The AACRC’s Karamu (Swahili for celebration) will reopen the center after five months of renovations.

Date: 1/8/2013 12:00:00 AM
By: Dawn Fuller
Phone: (513) 556-1823

UC ingot   The University of Cincinnati’s African American Cultural and Resource Center will hold its grand reopening celebration, Karamu, at 4 p.m., Tuesday, Jan. 15, at the center, located on West Charlton Street on UC’s West Campus (the location of the former Sander Dining Center, near Dabney Hall and Fifth Third Arena). A ribbon-cutting will officially reopen the center that has undergone $325,000 in renovations since last August.
AACRC



The center supports the mission of the university by recruiting, retaining and encouraging the success of students of color at the University of Cincinnati. The AACRC also hosts several large-scale traditional programs that mark significant aspects of African-American life at UC.

Renovations to the AACRC include new carpet, new furniture and the addition of a new room for students called the Harambee Room.
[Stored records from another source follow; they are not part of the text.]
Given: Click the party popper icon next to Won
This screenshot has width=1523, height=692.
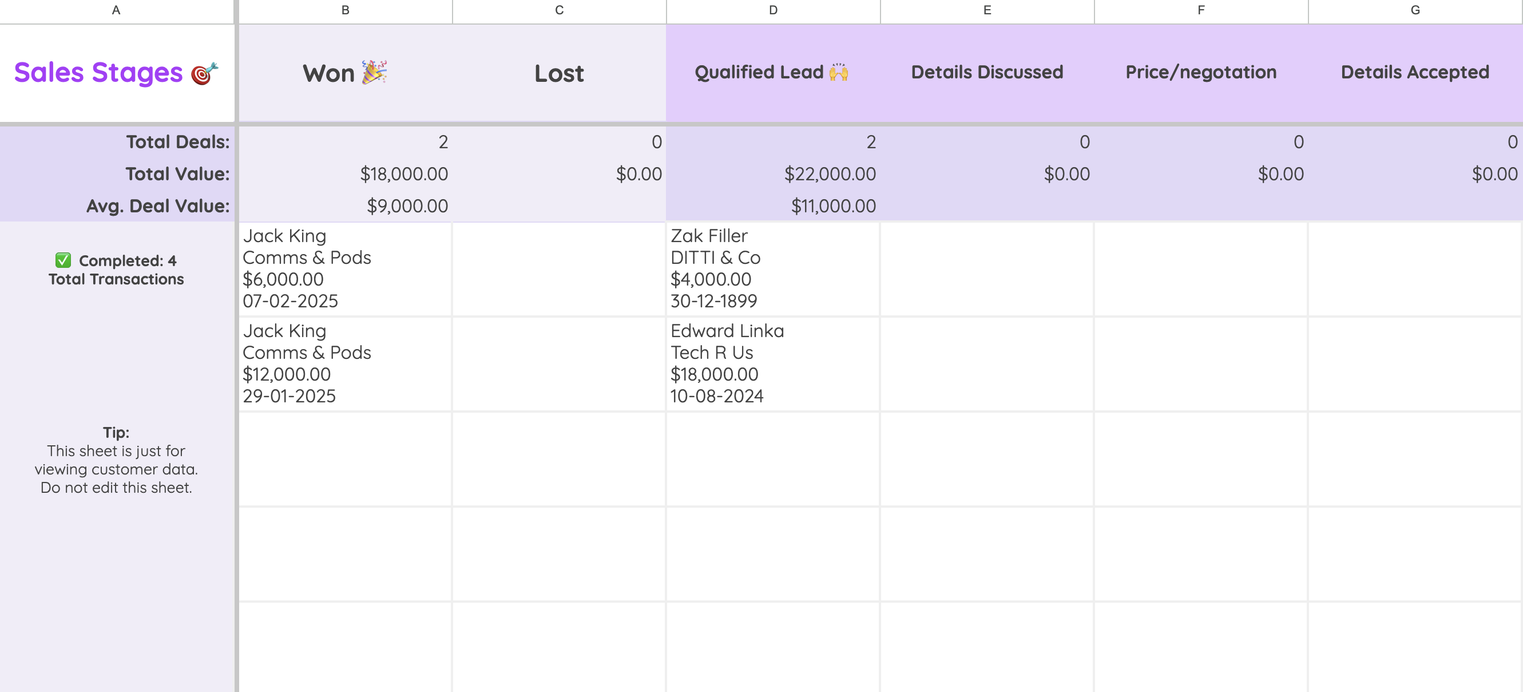Looking at the screenshot, I should coord(374,72).
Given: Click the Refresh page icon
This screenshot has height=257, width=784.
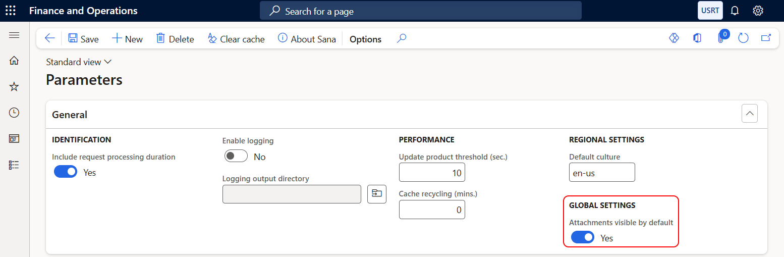Looking at the screenshot, I should pyautogui.click(x=743, y=38).
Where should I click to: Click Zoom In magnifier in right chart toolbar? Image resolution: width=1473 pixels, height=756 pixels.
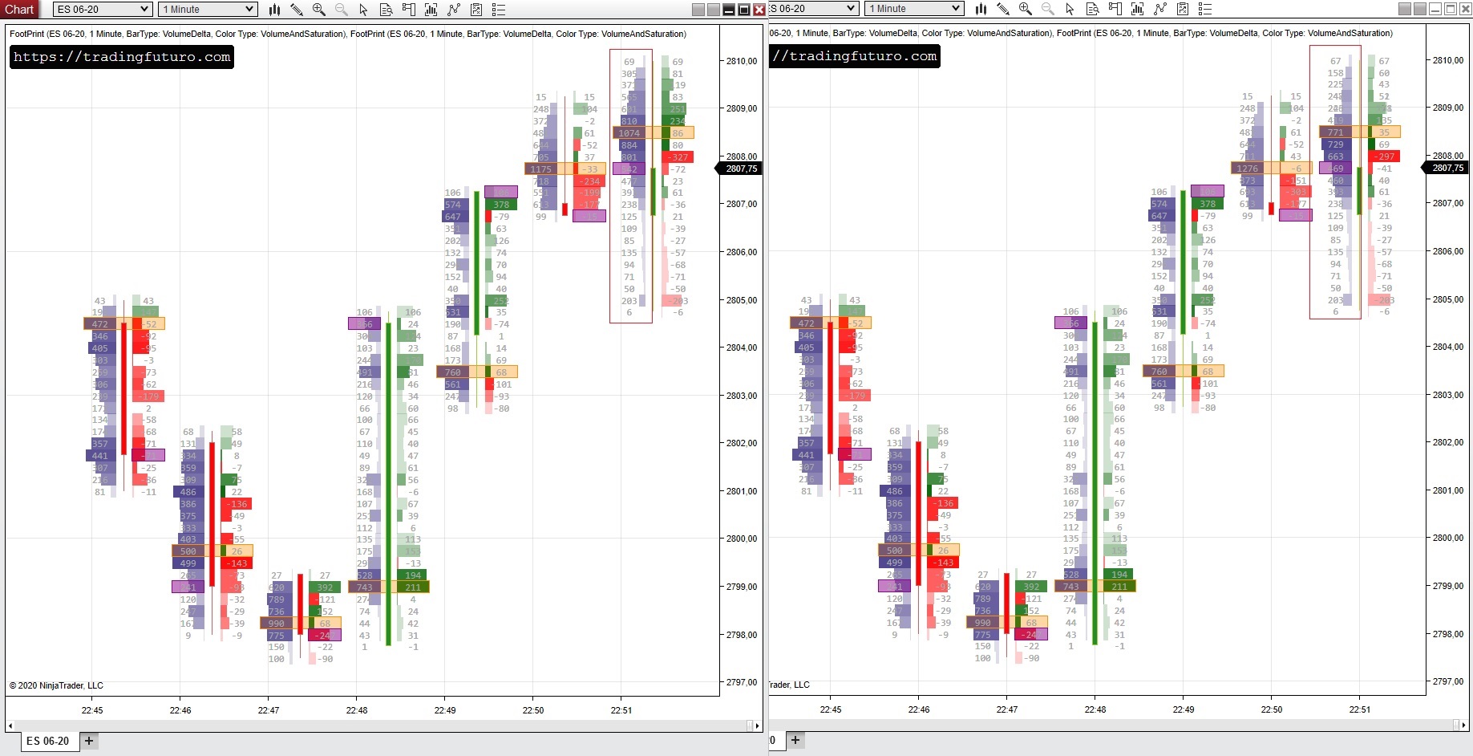coord(1026,9)
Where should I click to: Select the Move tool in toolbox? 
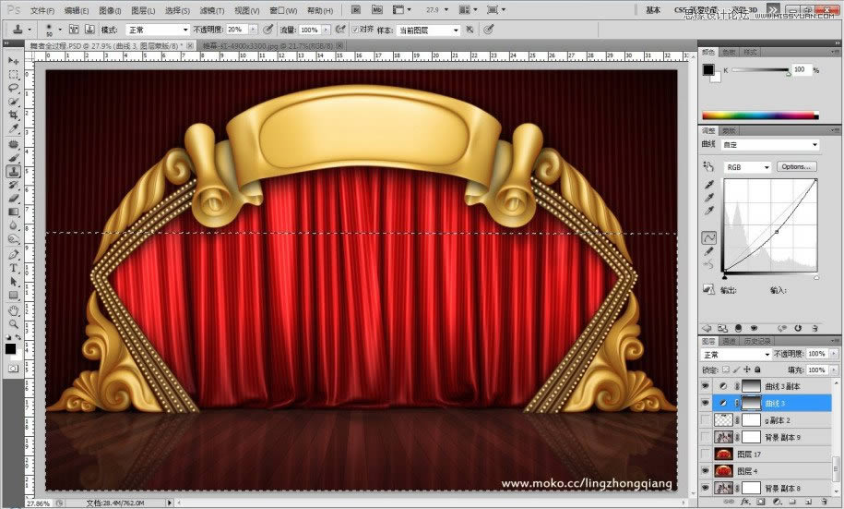(13, 61)
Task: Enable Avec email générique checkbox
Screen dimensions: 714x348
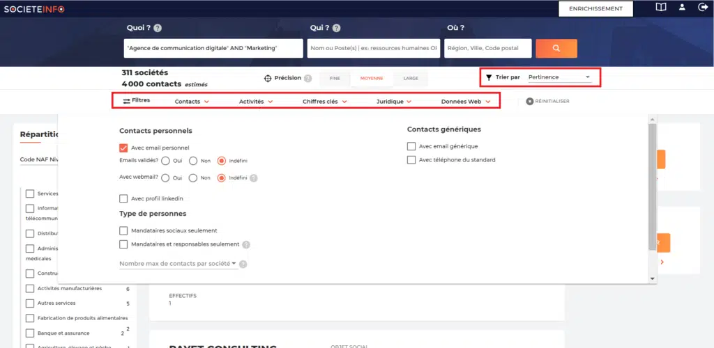Action: (411, 146)
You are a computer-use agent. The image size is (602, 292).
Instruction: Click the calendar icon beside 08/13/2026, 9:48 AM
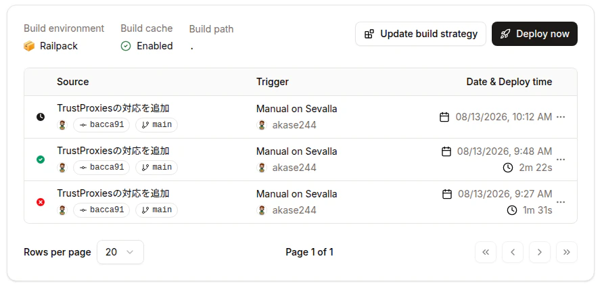(x=446, y=151)
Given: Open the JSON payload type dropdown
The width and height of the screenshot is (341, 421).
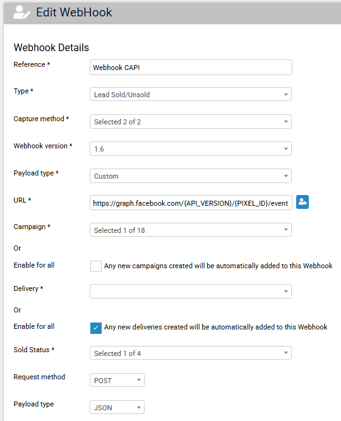Looking at the screenshot, I should [x=117, y=407].
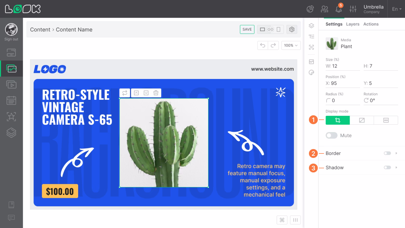
Task: Select the Crop display mode option
Action: click(338, 120)
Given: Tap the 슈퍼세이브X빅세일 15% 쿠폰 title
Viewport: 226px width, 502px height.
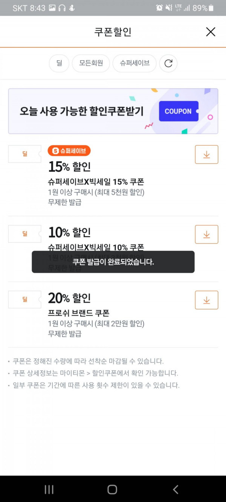Looking at the screenshot, I should click(x=96, y=182).
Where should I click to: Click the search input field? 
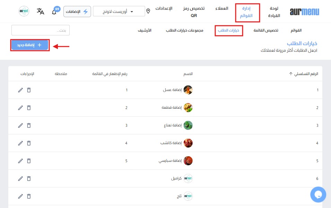[41, 31]
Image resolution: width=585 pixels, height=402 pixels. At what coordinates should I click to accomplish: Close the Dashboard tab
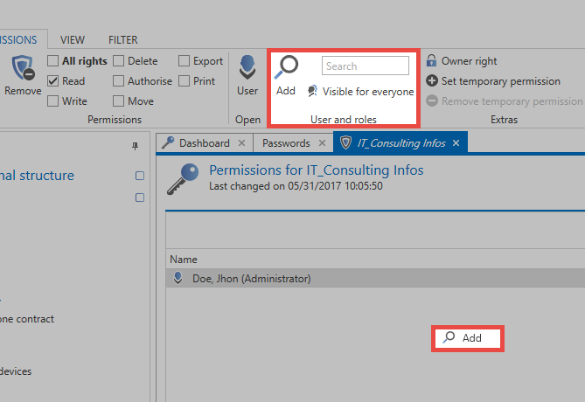pyautogui.click(x=241, y=142)
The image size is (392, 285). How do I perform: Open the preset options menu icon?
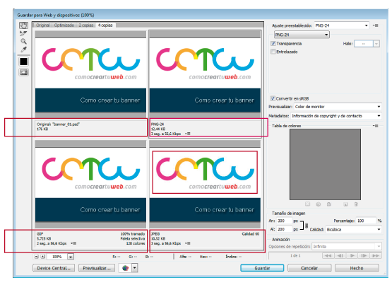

The word, Harambee, is Swahili for “Let’s Pull Together.” The new renovations will also include a history of significant contributions that black students have made to the university.

Funding for renovations was supported by the UC Division of Administration and Finance and the University Diversity Council. “This is the continuation of a promise,” says Eric Abercrumbie, director of the center and Ethnic Programs and Services at UC. “We have become one of the top student cultural centers in the country.”

History of the AACRC

AACRC

The AACRC first opened in September 1991 to create a welcoming environment for African-American students as they adjust to college life.

The idea for the AACRC was first proposed by UC’s United Black Association (now called the United Black Student Association) in 1968. The proposal was led by then UC student Dwight Tillery (A&S ’70), who later became Cincinnati’s mayor and longtime city council member, now founder, president & CEO of Closing the Health Gap of Greater Cincinnati.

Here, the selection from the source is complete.